-- Source data follows --

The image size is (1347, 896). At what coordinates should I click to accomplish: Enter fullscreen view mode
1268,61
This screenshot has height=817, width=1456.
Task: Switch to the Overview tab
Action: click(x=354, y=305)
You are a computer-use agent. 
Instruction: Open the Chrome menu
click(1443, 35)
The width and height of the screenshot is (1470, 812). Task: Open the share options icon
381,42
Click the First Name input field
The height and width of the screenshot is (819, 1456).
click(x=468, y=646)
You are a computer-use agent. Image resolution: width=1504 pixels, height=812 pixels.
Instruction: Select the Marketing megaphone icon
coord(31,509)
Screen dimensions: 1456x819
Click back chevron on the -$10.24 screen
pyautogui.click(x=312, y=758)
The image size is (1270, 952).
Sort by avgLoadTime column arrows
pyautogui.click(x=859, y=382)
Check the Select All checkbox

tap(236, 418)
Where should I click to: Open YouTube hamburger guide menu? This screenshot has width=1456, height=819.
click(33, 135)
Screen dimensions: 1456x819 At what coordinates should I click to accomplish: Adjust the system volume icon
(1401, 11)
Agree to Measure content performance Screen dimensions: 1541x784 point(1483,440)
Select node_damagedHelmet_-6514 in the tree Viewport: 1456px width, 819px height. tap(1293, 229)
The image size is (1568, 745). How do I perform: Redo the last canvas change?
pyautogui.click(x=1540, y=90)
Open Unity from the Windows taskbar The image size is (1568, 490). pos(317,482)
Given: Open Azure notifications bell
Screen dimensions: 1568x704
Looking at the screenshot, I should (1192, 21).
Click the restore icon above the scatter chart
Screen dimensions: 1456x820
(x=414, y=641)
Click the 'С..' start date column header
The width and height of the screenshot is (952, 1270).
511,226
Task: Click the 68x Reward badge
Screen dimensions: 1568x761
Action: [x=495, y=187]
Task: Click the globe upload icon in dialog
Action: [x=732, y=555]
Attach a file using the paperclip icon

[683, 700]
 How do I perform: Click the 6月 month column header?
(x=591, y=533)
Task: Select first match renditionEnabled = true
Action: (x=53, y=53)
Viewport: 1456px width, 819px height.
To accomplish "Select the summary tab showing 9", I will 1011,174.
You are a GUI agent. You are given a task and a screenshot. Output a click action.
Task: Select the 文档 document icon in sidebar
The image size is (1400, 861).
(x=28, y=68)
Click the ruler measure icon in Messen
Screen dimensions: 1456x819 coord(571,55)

-- Source data concluded --

__Task objective__
Send back exactly the lines from the line with "The image size is (1400, 861)." through the end of the records.

__Finished task__
The image size is (1400, 861).
(x=28, y=68)
Click the ruler measure icon in Messen
Screen dimensions: 1456x819 coord(571,55)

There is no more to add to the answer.